(Element lookup records)
<<<<

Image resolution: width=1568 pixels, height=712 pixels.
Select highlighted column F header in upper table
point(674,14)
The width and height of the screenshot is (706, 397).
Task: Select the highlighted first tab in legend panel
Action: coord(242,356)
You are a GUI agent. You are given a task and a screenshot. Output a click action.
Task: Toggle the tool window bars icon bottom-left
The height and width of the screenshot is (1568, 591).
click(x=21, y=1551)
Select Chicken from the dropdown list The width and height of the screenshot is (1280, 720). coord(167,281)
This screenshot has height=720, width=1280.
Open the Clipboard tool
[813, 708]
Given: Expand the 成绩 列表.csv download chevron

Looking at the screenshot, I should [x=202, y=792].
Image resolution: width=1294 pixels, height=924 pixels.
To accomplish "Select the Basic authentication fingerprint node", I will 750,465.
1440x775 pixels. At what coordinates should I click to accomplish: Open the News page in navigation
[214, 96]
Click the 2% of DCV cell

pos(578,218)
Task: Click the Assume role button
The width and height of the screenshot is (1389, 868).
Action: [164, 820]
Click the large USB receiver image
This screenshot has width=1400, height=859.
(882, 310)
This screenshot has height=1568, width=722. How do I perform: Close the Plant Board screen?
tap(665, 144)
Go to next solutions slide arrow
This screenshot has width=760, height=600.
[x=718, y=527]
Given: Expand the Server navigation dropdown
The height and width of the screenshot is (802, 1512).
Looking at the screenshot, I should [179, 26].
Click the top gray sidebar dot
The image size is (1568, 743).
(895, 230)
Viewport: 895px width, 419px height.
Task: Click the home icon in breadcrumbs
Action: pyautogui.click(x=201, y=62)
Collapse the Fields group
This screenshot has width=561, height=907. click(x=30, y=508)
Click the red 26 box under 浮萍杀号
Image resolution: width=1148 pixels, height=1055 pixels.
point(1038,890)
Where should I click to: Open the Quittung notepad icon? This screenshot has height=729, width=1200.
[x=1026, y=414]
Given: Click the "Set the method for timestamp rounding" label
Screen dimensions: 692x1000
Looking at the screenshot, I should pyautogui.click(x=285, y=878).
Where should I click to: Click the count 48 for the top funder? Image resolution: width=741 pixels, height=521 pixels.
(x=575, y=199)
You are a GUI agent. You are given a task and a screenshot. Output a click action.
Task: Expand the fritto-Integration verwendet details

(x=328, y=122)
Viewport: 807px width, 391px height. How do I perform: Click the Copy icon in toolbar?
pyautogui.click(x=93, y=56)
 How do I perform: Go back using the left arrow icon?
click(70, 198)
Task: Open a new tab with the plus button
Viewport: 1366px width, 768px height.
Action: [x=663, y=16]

>>>>

WHAT IS EXPECTED —
Extract every line of the material above that contains the string "left", treating uppercase and lowercase as different.

SOLVED PROBLEM —
Task: Toggle the tool window bars icon bottom-left
 How do I perform: Go back using the left arrow icon?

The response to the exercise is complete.